Thin Layer Chromatography (TLC) is an important and very economical separation method with a wide variety of applications. It is a powerful tool for studying large families of biomolecules, especially when portability, high throughput and low cost are required. TLC is attractive due to its simplicity, low cost and convenience of operation. For polypeptides and steroid hormones previous methods give a few femtomole/sample limits of detection(LOD). TLC/MPD permits sub-attomole per sample sensitivity and excelent linearity.

We performed TLC separation and MPD quantitation of a mixture of sex steroids (testosterone and estradiol) with attached ¹²⁵I. Urine spiked with these radioiodinated steroids was gradually diluted, separated and quantitated using TLC/MPD until the limits of detection were achieved. Good signal to noise ratios can be seen for samples containing a few attomoles/sample. The limit of detection was about 1 attomole/sample. Equally impressive limits of detection have also been shown for a radio-iodinated polypeptide - porcine insulin. A mixture of sex steroids with an attached I¹²⁵ labeled histidine moiety [testosterone-3-(O-carboxymethyl)oximino-(2-[¹²⁵I] iodohistamine and oestradiol-6-(O-carboxymethyl)oximino-(2-[¹²⁵I] iodohistamine] was submitted to TLC separation. We used reverse phase TLC glass plates with silica (Merck, RP-8 F254). The solvent system used was acetonitrile and water (2:1) and separation was performed at room temperature. To measure the sensitivity of TLC/MPD, a mixture of two steroids was dissolved in methanol/water (9:1). A 10 microliter sample of this solution (about 150 fg/sample) was placed on a silica plate and inserted into the TLC tank. After development the TLC plates were dried and measured with the MPD Imager. All peaks were resolved with an excellent signal-to-noise ratio. We also studied 5, 25 and 125-fold dilutions of the above mixture of steroids, i.e. the samples were 30, 6 and 1.2 femtogram/sample, respectively. All were easily detectable (see Figure 1). We documented the excellent linearity (see Figure 2). Quantitation by the MPD Imager is very reliable and precise. In over 100 measurements we proved that the error of quantitation of ¹²⁵I at the 10 pCi level is below 1 percent. In TLC/MPD a potential source of error is during the deposition of the studied material on the TLC plate. We performed a series of measurements, wherein about 40 attomole of spiked steroid was deposited on the TLC plate either manually or using a semi-automatic instrument. A precision of a few percent has been achieved, see Figure 3. Actually, at very low amounts of material, the reproducibility of TLC/MPD is slightly better than that of HPLC/MPD.
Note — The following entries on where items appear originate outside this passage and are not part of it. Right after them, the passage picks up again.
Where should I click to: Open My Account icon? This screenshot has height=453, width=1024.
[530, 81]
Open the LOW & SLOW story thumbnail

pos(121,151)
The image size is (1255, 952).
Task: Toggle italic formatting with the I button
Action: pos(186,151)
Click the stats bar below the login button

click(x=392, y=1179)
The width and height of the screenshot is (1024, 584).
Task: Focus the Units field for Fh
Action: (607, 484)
For development of a TLC assay for insulin we used porcine insulin pre-labeled at the tyrosine moiety as [3-[¹²⁵I] iodotyrosine insulin. Reverse phase TLC was performed with C8 silica plates (MERCK, RP-8 F254) and mobile phase consisting of acetonitrile : water : TFA (50:25:1.5). Ten microliters of radio-labeled insulin dissolved in the mobile phase was spotted onto TLC plates and separated by performing all chromatography in a temperature controlled oven at 27 C. Following separation, the TLC plates were dried and measured with the MPD Imager. Concentrations of insulin from 700 to 5 attomoles per sample demonstrated excellent linearity (R= 0.99).